While most of us are motivated by wealth, prestige, and comfort, Diogenes scorned every worldly pursuit and thereby found himself liberated. Only someone who has forsworn the trappings of pleasure and personal advancement could manifest such cheerful irreverence in the face of ambition and power.
For Diogenes, self-denial was more than a philosophy. It was a way of life. He never tired of finding opportunities to point out his own folly and the abject absurdity that governs human affairs.
Knowing, as we do, that we are all destined to die, how is it that we spend our days toiling away, amassing wealth that will not save us in the end? Recognizing that the effects of time and age are unavoidable, why do we strive for beauty and cling desperately to our fleeting youth? Seeing that even a king is only a man, subject to the same pangs and humiliations as all of us, why do we chase fame and honor in the eyes of the world? Understanding that our advantage is often bought at the expense of others, fellow sufferers on the same road to the grave, why do we prize comfort over care for those around us?
There is, of course, a different path, one as unpopular in Diogenes’ day as it is in our culture of “Me,” which preaches self-affirmation and self-fulfillment at any cost.
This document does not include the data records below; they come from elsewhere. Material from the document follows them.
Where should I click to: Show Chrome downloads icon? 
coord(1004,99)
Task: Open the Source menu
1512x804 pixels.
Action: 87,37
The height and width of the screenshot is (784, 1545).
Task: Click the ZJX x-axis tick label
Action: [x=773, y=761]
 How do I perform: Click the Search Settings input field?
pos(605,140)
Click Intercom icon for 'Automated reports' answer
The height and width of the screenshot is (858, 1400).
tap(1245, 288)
Instead of striving to fulfill oneself, a notoriously elusive task, one might try denying oneself, finding small ways to chasten one’s ambitions and restrain one’s desires.
It is no accident that nearly every religion and all of the great wisdom traditions preach temperance and moderation. To master oneself is a harder task than to conquer the world. Unlike Alexander—whose pursuit of self-deification led him to raze cities and destroy whole populations—statues are not built to honor, history books are not written to commemorate the lives of those who war with themselves.
Self-denial can, of course, be taken to unhealthy extremes, which is why in addition to reserving certain periods during the year for fasting, most religions also commemorate holidays with bountiful feasts. But in a world that incessantly encourages us to chase our desires and strive to follow whatever means we believe will lead us to happiness, the risk is not that we become overzealous in our asceticism. Rather, we are being bombarded daily with advertisements that prey upon our culture’s commitment to notions of self-expression and self-creation. What could be more countercultural, then, than to resist this onslaught of narcissistic “Me-ism” by giving up—in small, often unrecognized ways—some of the things we want?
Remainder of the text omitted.